Equine Infectious Anemia

STEVE: Equine infections anemia is a problem known as swamp fever, its common name. This is a really serious problem, if you get it, mainly because you’re not going to have your horse anymore. The government tests this with a Coggins Test, named after the illustrious Dr. Coggins. It’s done routinely, at least, once a year. In some states it’s done every six months. Obviously, it’s a protozoan that’s transferred via vectors, mainly horse flies are the most commonly incriminated. The clinical symptoms are usually something chronic and no horse lasts long enough to see those symptoms anymore. The biggest problem that you have is that they become a carrier so therefore every time they get bit by a horse fly they can transfer it to other horses.

So the reason you want to test is because if you get an outbreak you will lose your horse. Eventually they will succumb to it and that horse will become infectious. So the only way that you can limit this problem at all is euthanasia of the individual.
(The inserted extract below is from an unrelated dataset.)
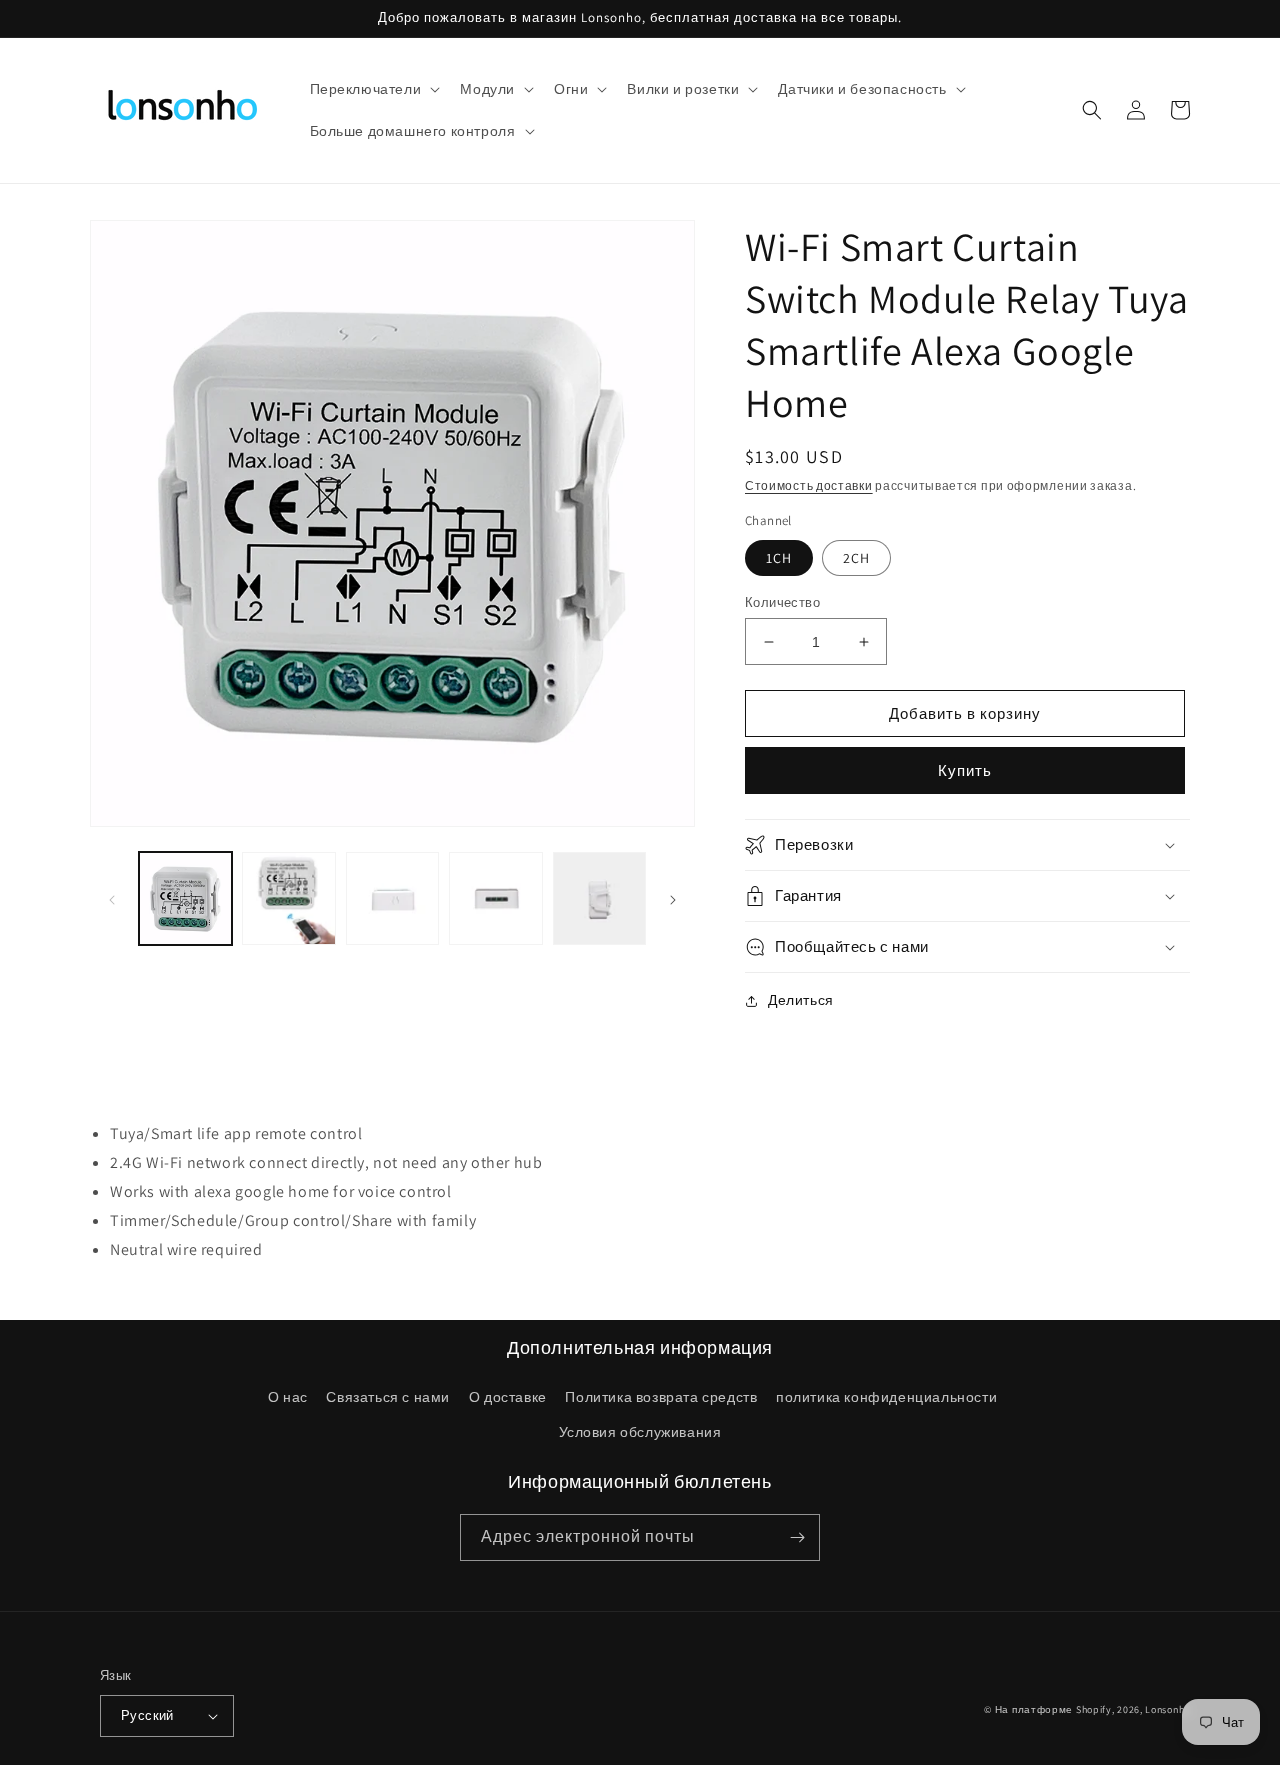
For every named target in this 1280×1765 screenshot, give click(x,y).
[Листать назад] (112, 899)
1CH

So if you get a positive test the state is going to go ahead and run that test again, and if it turns out that that horse is positive, it’s not a false positive, then you will have to euthanize your horse. So therefore the testing is imperative and the control of this particular problem on a regular basis is really going to be regulated hard by both state and local governments.

ALEX: So obviously it’s important when you talk about the Coggins Test, when you go across state lines if you’re going to a competition you have to have this Coggins Test.

STEVE: Oh yeah, it’s imperative that if you have any interstate travel it requires a current Coggins for that state. So the veterinarian filling out your health certificate is going to need to know the rules and the laws for were you’re traveling to or, at least, look it up and find out what is required for interstate travel for the health certificate. It’s very important.